Speech-to-text pipeline

Speech recognition in multiple languages

I worked at a provider of automatic speech recognition (ASR), automating the building of ASR systems in multiple languages.

Skills employed: Software design, specification gathering, data pipelines, web scraping, databases, PostgreSQL, Python (scrapy, numpy, scipy), Luigi, project design, Linux

Global language coverage, as of July 2016.

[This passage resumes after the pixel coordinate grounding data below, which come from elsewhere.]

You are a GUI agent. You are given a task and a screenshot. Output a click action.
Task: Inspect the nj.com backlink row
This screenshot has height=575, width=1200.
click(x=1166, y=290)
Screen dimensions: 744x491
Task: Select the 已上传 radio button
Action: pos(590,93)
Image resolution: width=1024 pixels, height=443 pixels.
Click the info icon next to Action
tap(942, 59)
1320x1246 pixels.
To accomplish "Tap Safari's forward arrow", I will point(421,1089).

Speech recognition in many languages

Speechmatics provides cloud-based speech recognition in multiple languages, with a per-hour pricing, and also provides on-premises solutions.

Challenge

Previously, there was a largely manual process for building ASR systems, using state-of-the-art deep neural net technologies. This manual process worked in English and German, with ambitions for automatically building ASR systems for many world languages. While the process for building these new languages had been proven with German, the process needed to be automated, and made robust, reproducible and scalable to 10s of languages.

Solution

Building speech recognition systems has two parts - the language model and acoustic model. I gathered the specifications for the acoustic model pipeline, I then designed and my team built this pipeline. We went on to redesign and reimplement the underlying machine learning libraries. This design combined the machine learning technology, some reworking of the software design methods, unit and integration testing and open-source pipeline frameworks.

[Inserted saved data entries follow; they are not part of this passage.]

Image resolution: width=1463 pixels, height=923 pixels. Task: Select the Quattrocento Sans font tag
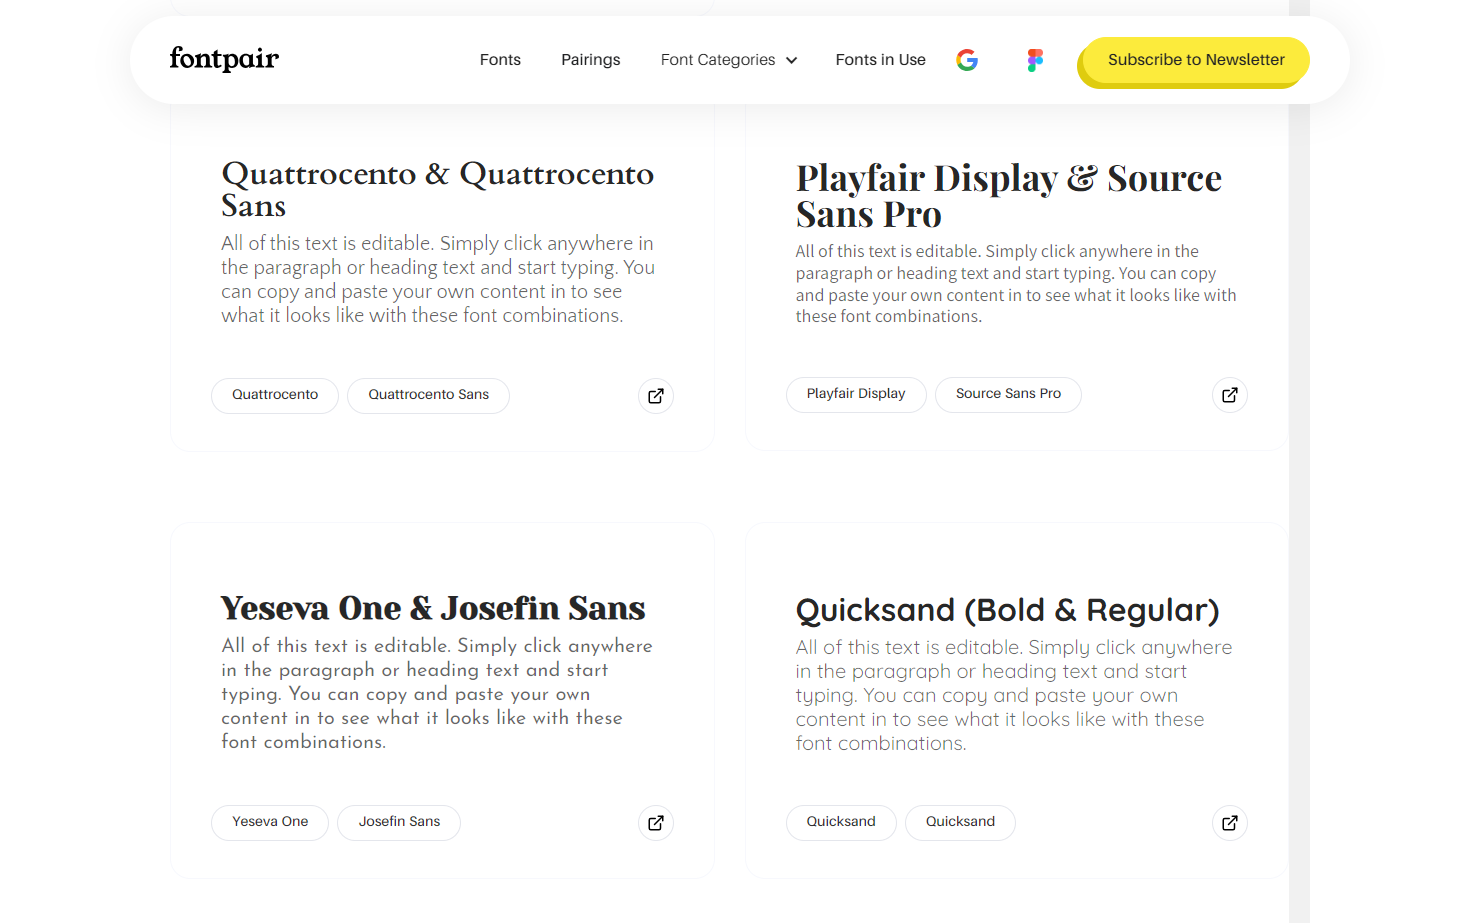428,396
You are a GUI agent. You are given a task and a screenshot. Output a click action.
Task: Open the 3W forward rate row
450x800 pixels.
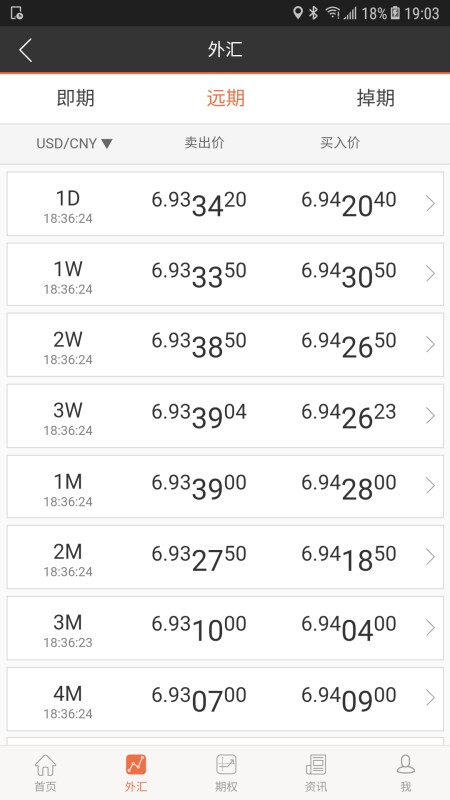point(225,416)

I also designed the data handling system, including the databases and data ingestion. This allowed rapid storing and processing of many thousands of hours of audio data, in many languages from a range of sources - both internal and external.

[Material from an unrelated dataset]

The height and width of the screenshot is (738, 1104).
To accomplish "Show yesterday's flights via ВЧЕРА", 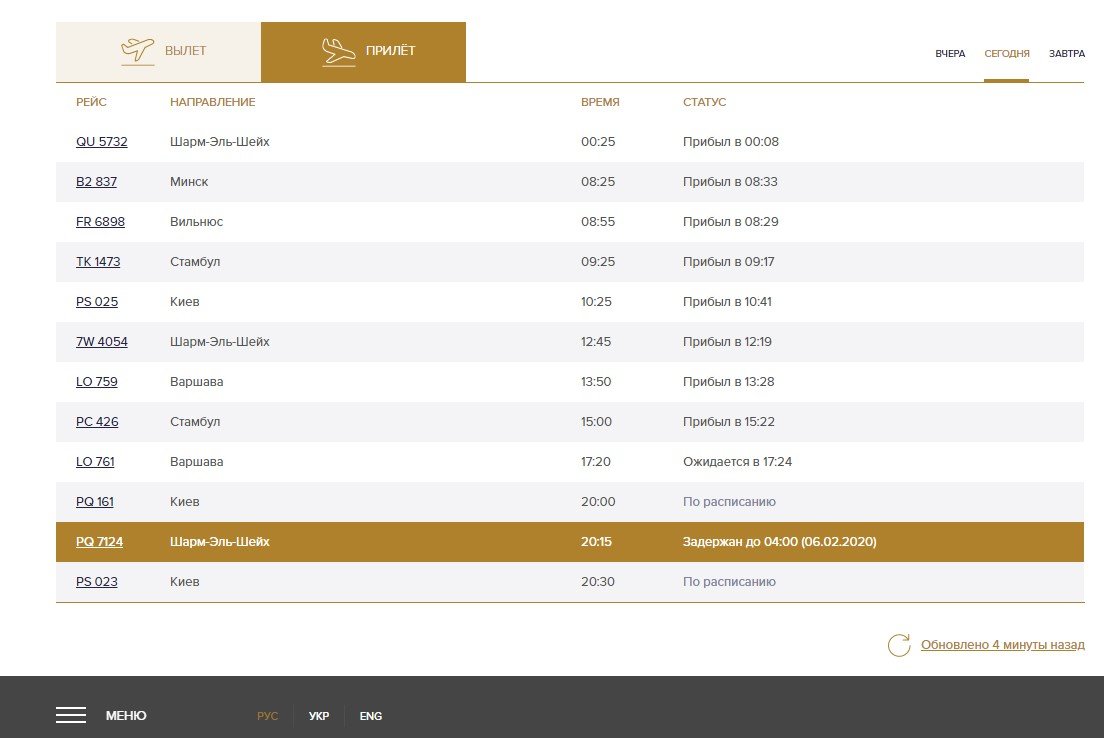I will point(950,54).
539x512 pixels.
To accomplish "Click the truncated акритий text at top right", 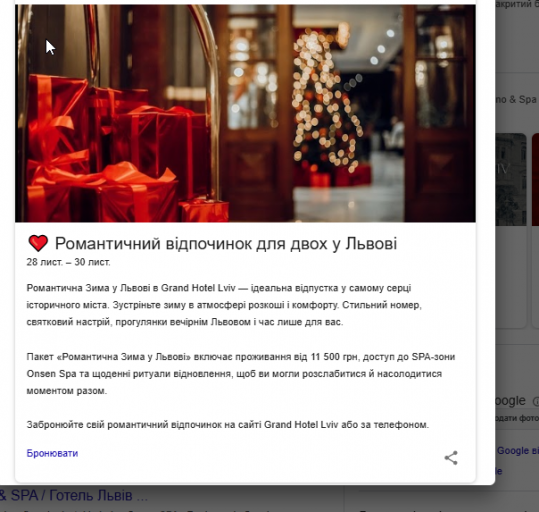I will pyautogui.click(x=517, y=4).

The design principles and technologies allowed a robust, maintainable and scalable framework for automatically building a full ASR system, from the initial data to a fully tested model, ready for deployment in the cloud.

Results

This pipeline successfully built ASR systems for over 20 languages in a year, where the goal was 10. These included French, Spanish and Japanese. The previous manual language building process took many weeks of work, spread over months. This automated pipeline typically takes less than a day of work in total, with the build itself taking a few weeks.